- Task item -
Copy exactly. Begin with the line that contains "The width and height of the screenshot is (868, 494)." and stop after the last line of the records.

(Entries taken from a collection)
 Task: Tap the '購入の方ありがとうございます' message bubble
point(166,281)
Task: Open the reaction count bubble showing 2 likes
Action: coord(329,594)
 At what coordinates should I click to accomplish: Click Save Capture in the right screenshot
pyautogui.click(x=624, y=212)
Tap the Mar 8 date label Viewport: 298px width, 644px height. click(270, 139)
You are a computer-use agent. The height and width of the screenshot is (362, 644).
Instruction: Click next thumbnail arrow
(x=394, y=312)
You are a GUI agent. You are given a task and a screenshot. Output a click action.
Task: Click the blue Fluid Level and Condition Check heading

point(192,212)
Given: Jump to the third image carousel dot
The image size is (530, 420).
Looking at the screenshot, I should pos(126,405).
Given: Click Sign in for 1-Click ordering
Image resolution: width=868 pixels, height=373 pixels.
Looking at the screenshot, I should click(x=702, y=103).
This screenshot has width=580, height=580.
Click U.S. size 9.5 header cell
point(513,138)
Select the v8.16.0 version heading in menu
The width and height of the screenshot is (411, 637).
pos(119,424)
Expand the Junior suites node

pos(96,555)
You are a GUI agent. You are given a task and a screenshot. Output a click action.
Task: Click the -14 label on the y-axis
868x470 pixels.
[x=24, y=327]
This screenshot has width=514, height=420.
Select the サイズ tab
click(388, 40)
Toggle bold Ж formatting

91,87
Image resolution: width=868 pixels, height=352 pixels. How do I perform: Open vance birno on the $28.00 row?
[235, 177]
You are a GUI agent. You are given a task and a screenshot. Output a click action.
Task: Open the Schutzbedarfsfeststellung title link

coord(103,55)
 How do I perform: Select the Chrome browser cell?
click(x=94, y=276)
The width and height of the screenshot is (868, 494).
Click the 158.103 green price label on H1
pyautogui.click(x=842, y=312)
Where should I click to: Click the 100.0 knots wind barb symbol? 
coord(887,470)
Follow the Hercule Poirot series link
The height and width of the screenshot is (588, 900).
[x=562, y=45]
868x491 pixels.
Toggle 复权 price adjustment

- The answer -
The width and height of the screenshot is (868, 494).
Click the 158.103 green price label on H1
pyautogui.click(x=842, y=312)
Where should I click to: Click the 100.0 knots wind barb symbol? 
coord(887,470)
Follow the Hercule Poirot series link
The height and width of the screenshot is (588, 900).
[x=562, y=45]
868x491 pixels.
Toggle 复权 price adjustment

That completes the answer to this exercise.